What the task requires: List every line below that contains the word "agent", copying each such line in full.

Task data:
● ● ● ● ●

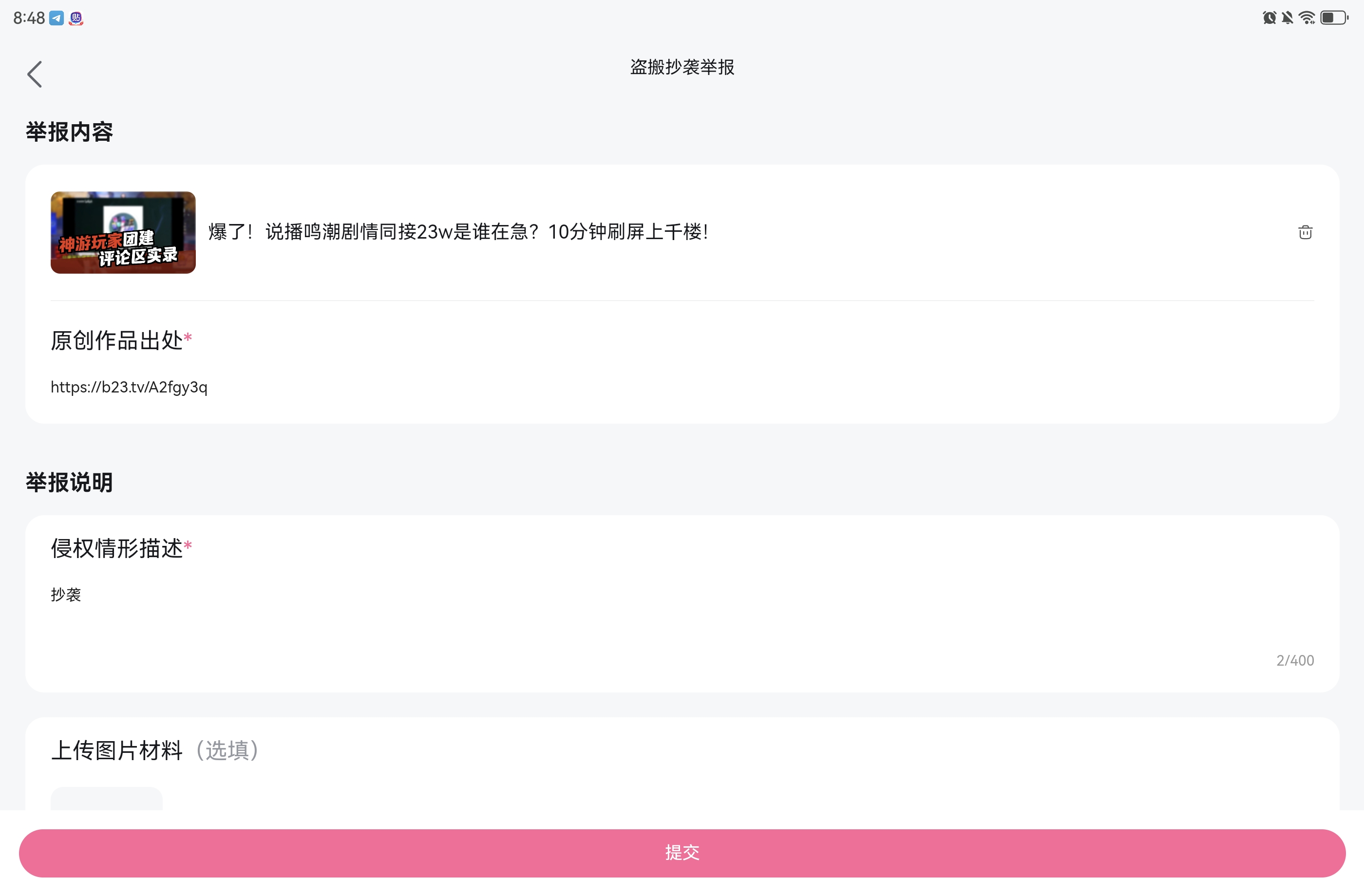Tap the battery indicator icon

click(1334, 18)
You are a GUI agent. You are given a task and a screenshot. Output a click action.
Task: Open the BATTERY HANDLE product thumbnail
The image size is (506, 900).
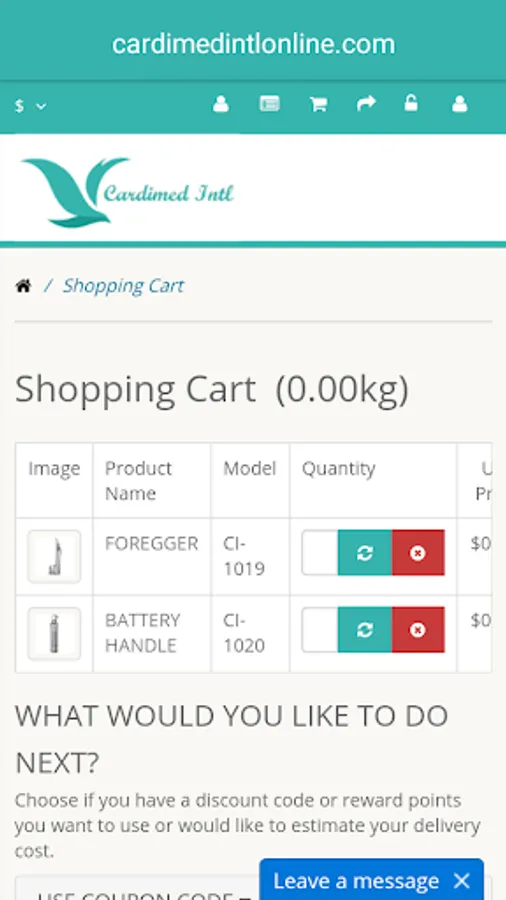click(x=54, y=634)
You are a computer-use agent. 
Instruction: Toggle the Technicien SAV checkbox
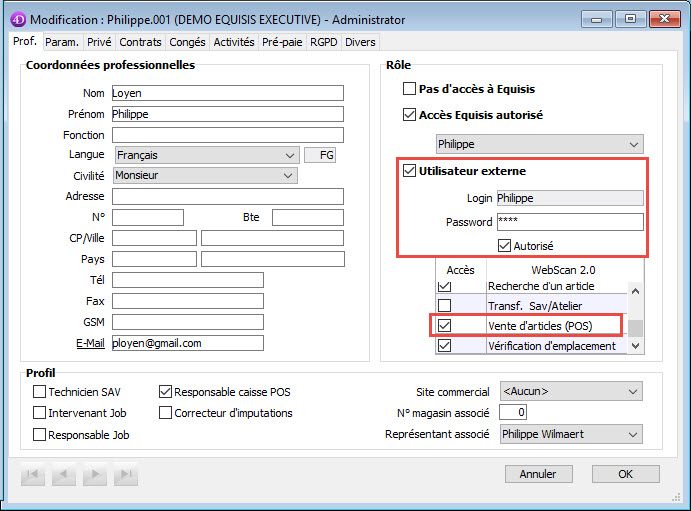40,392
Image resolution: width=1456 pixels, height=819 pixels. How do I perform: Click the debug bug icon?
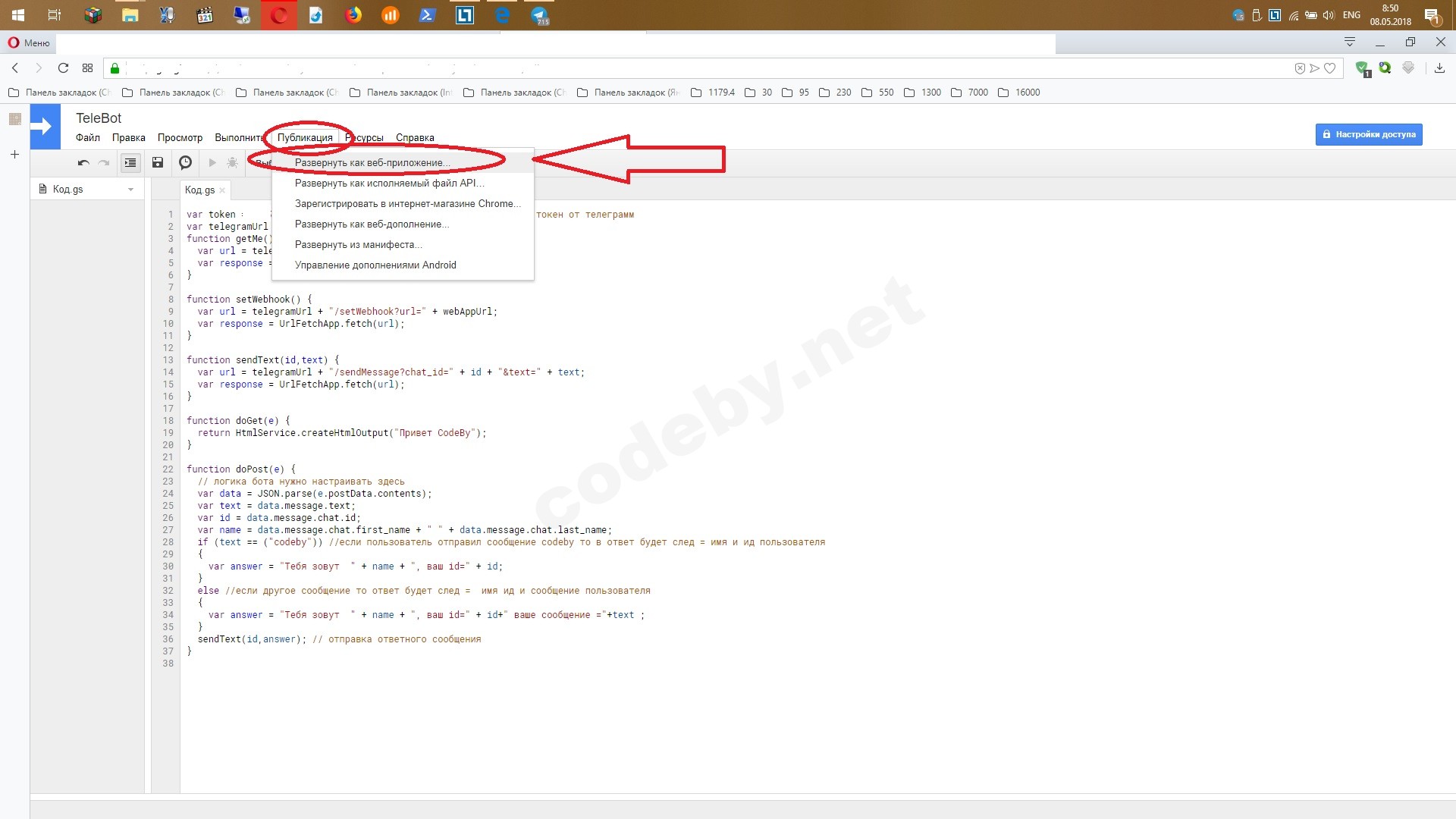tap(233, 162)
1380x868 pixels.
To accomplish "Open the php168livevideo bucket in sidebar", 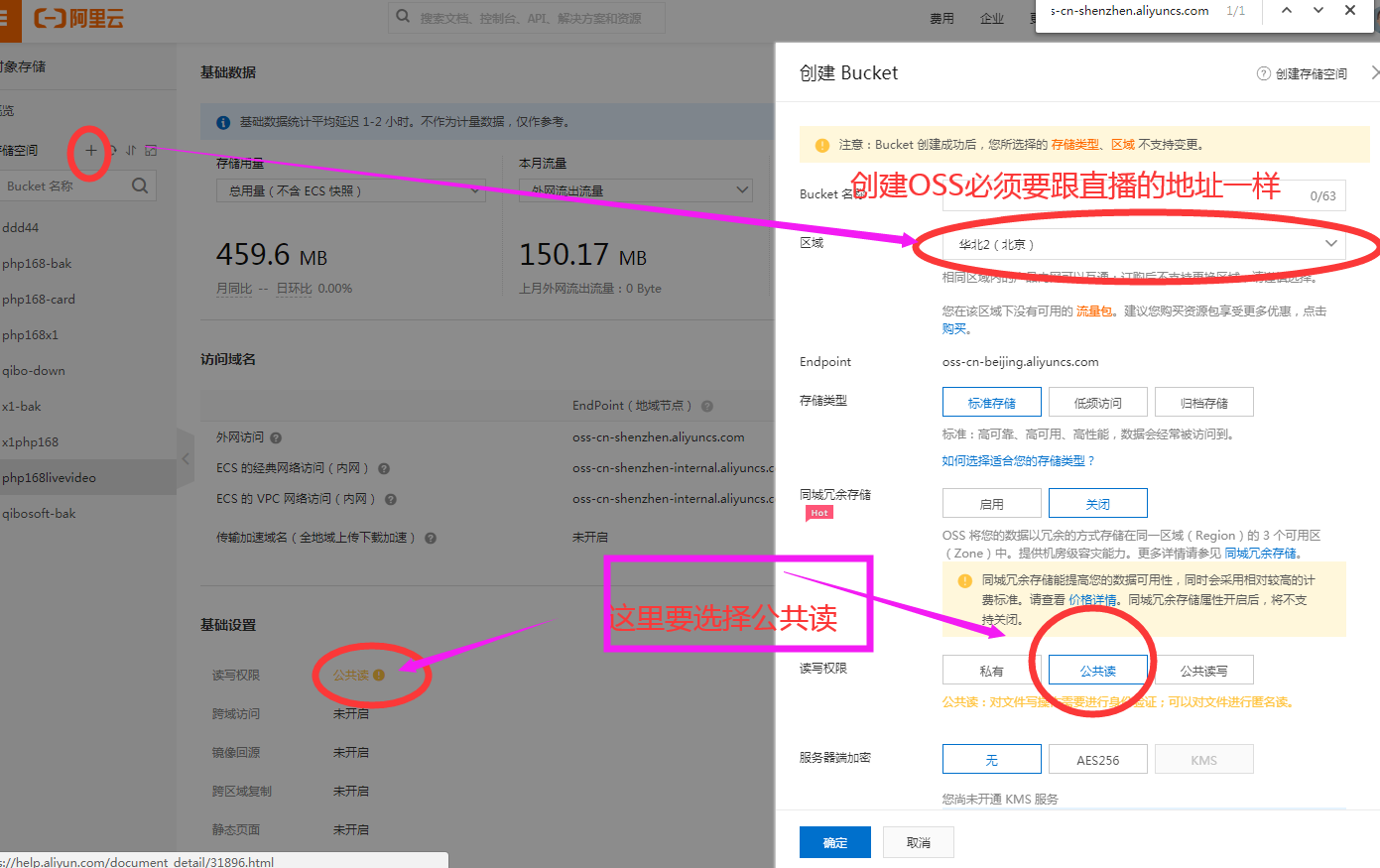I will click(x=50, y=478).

● ● ● ● ●

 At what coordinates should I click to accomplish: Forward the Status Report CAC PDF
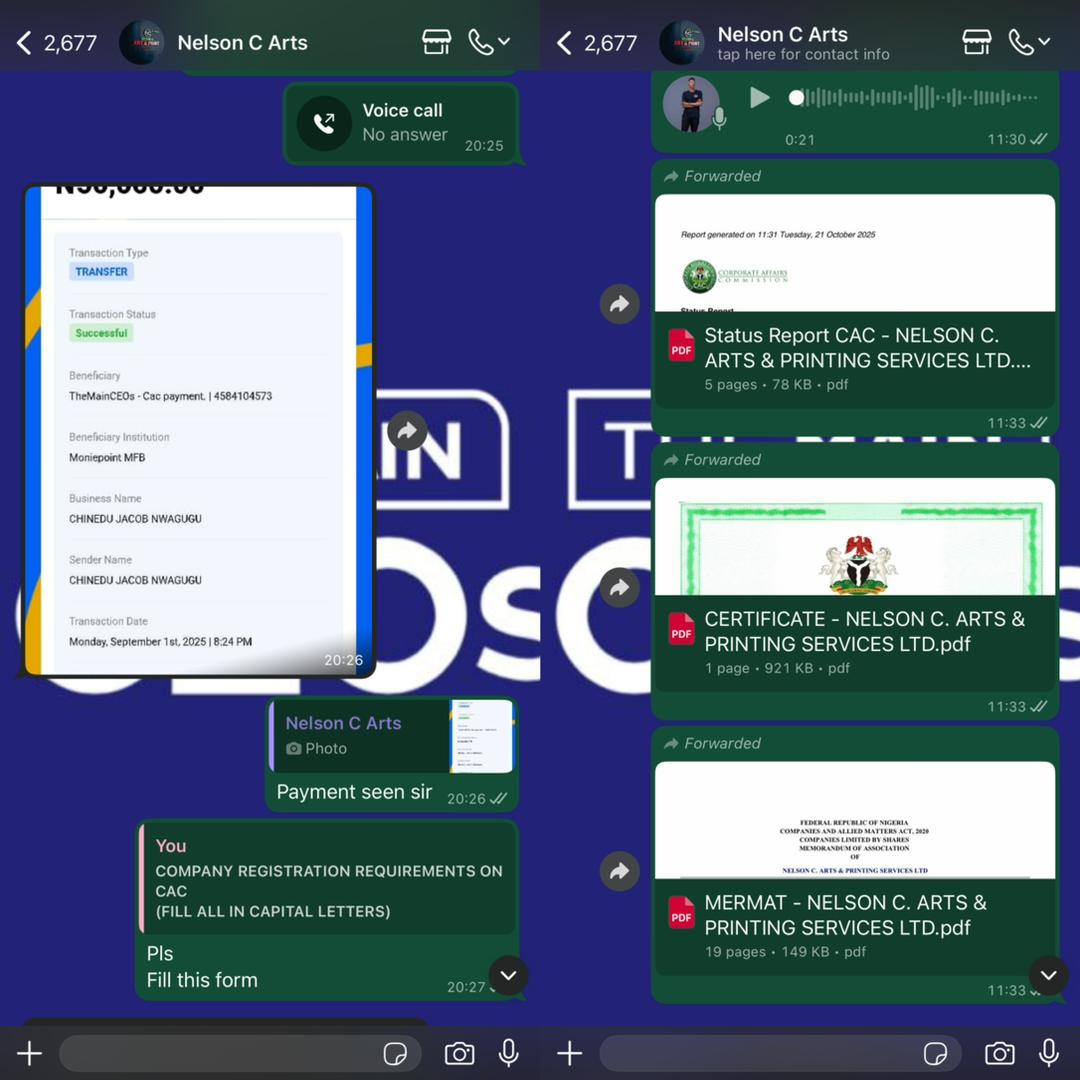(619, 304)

● ● ● ● ●

Answer to the problem:
You are a GUI agent. You are given a task and a screenshot. Output a click action.
You are a computer-use agent. 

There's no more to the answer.